_YOUR INSTRUCTIONS_. Once you reach the line that holds "Task: Click the AIIMS emblem logo" in the listing below, output it and every line after it through the line that holds "This screenshot has height=551, width=980.", word for word.

_AVAILABLE RECORDS_.
==========

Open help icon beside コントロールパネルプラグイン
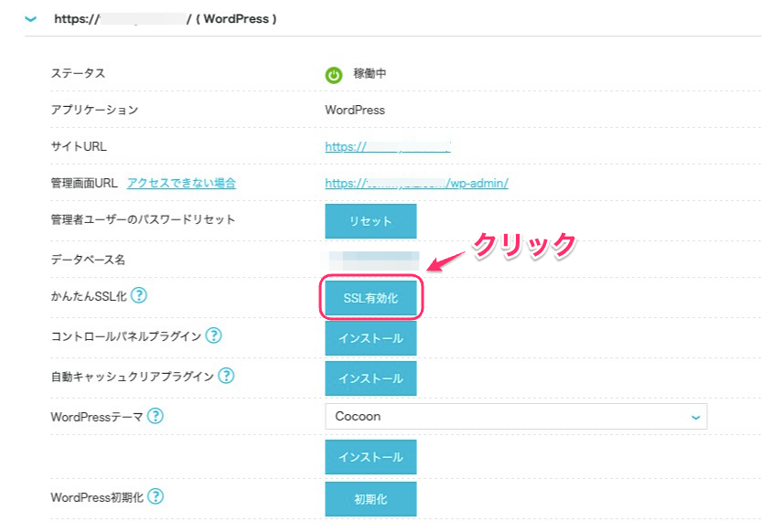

==========

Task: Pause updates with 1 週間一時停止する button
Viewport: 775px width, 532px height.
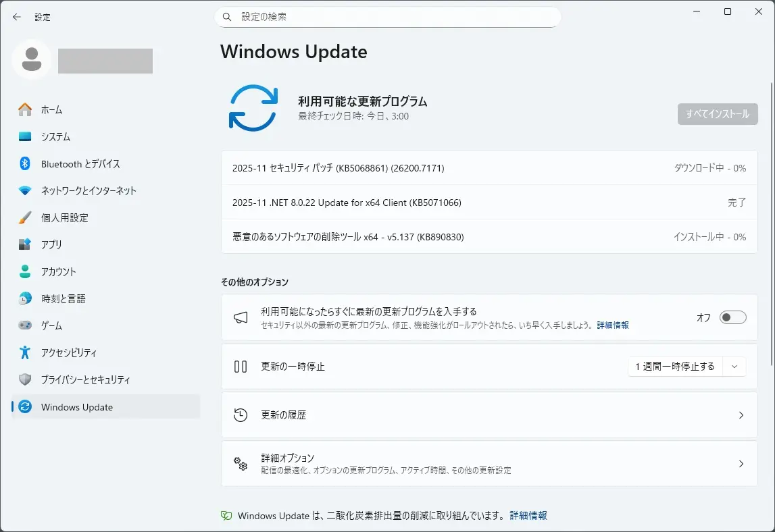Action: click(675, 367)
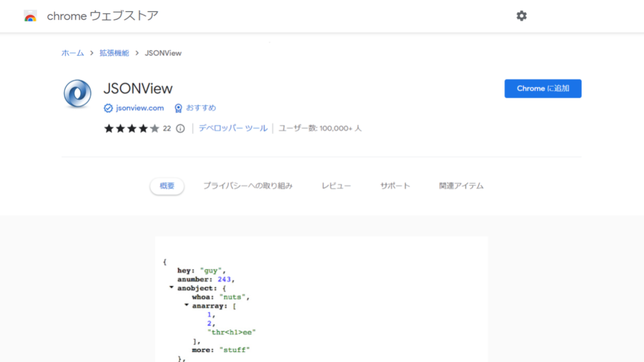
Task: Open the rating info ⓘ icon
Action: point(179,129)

==========

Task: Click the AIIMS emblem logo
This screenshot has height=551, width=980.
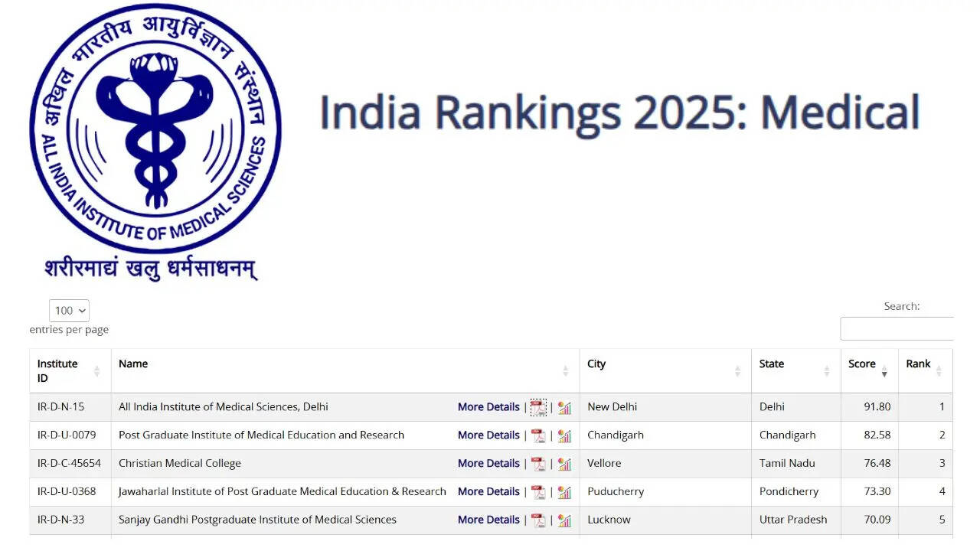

==========

_SOLUTION TO THIS TASK_.
Task: Click the AIIMS emblem logo
This screenshot has height=551, width=980.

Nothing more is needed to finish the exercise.